Lab 1: Explore and Extend a Classic Excel Dashboard

See the "Dashboard - CA" worksheet, showing six pivot charts of different types, with associated slicers to filter the data. Play around with the slicers to select different filters and see how your choices affect the charts. Unhide the hidden worksheets to view the data source of the charts.

  • Exercise 1: Explore the Classic Excel Dashboard
  • Exercise 2: Extend the Classic Excel Dashboard

Module 2: The Excel Data Model

  • Build a Excel Data Model from a single flat table

    • use queries (Power Query add-in in Excel 2013 and Excel 2010)
    • create a calculated column on a table in Excel Data Model
  • Manage Excel Data Model

    • Diagram view of Excel Data Model
    • Types of relationships supported in the Excel Data Model
  • Basic Data Analysis Expressions (DAX)

    • use DAX in Calculated columns
    • use DAX in Measures (in Excel 2013, measures are called calculated fields)

    Measure (in Excel) is A calculation that you create for the purpose of measuring an outcome or result relative to other factors.

    • create implicit measures

    An implicit measure is one that Excel generates for you when you add fields to the Values area of a pivot table.

    • create explicit measures

    An explicit measure is one that you create manually using e.g. DAX.

    • RELATED function (DAX)

    RELATED function (DAX) returns a single value that is related to the current row from another table.

Lab 2: Explore an Excel Data Model

In this lab, you will explore an Excel workbook that has a data model loaded into it. You will also create calculated columns in the data model, apply formatting, and create implicit and explicit measures. You will then use the data model to create pivot tables and perform some analysis with the data.

  • Exercise 1: Explore the Excel Data Model
  • Exercise 2: Create a Pivot Table
  • Exercise 3: Create Measures

Module 3: Importing Data from a CSV File to Data Model (a PDF using Flash Fill)

  • Importing Data from a CSV / XML File to Data Model

    • data pre-processing steps recorded in the Query Editor: Remove columns, Split column, Replace values
  • Remarks on Using Excel 2010 to import data

    In Excel 2010, you cannot bring the data directly to Power Pivot using Power Query. When you import data using Power Query, you can either import to Excel worksheet or only create a connection. And then, from the Power Pivot ribbon you can use Create Linked Table to add the table to the Power Pivot model.

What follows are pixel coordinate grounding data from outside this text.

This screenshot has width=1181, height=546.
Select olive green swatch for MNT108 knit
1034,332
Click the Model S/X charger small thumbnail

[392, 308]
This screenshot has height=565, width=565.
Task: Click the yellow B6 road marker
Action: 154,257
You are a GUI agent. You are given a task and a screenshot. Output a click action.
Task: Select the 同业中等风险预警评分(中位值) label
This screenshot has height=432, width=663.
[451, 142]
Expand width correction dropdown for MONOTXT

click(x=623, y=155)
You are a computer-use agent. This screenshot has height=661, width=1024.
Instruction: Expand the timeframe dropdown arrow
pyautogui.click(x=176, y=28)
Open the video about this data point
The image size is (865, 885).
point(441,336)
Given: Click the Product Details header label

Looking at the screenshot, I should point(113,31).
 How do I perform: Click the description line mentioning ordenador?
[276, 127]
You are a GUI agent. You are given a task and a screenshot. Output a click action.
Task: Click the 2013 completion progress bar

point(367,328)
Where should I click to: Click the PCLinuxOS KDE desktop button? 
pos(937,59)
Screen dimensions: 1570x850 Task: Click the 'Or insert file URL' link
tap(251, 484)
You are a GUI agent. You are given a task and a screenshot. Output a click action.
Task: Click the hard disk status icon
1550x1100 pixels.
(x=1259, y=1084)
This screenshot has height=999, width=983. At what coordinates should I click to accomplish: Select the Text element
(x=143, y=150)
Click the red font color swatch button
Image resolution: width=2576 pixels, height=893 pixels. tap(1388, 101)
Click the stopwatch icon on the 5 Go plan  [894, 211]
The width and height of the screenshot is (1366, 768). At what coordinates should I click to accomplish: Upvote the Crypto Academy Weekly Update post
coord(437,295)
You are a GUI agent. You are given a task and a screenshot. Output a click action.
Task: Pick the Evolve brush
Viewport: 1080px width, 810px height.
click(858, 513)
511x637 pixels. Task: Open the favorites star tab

  • Importing Data from a PDF to Data Model using Flash Fill

    To learn more about Flash Fill, check out the following resource: https://support.office.com/en-za/article/Flash-Fill-3fb96b4a-ee83-4493-af45-6522324477bd

Lab 3: Importing Data from a CSV File

In this lab, you will import data to Excel from a flat csv file. You will perform pre-processing steps with the data prior to loading it into Excel.

  • Exercise 1: Import Data from a CSV File
  • Exercise 2: Create Pivot Table(s) to Perform Analysis

Module 4: Importing Data from Databases

  • Importing Data from Databases

    • import multiple tables from a SQL database, and create an Excel data model from the imported data
    • data sources included as built-in options for queries (e.g. SharePoint list, Hadoop file, Active Directory, Salesforce Objects)
  • Importing Data from Multiple Files

    • initial step you need to do in the Query Editor before loading the data into the Excel data model

    Filter the header from the three other CSV files.

  • Creating and using a Calendar Table in a data model

    • Two ways to create a calendar table in Excel 2016:
      • New Date Table function from the Design tab of the Power Pivot for Excel window
      • create a calendar table in the worksheet and add it to the Excel data model
    • Purposes of using a calendar table in a data model:
      • filter data by year, month, or week
      • perform advanced calculations such as year-over-year comparison

Lab 4: Creating Mash-ups of Data from Multiple Sources

This lab comprises of three exercises: In the first exercise, you will import data to Microsoft Excel from a SQL database on Azure. Once you have imported the data, you will explore existing table relationships and create a new one yourself. In the second exercise, you will import data from CSV files which resides in a file folder. You will append this new data to the corresponding existing data that comes from the SQL Database. In the third exercise, you will create a Date table in the data model to be used for data analysis.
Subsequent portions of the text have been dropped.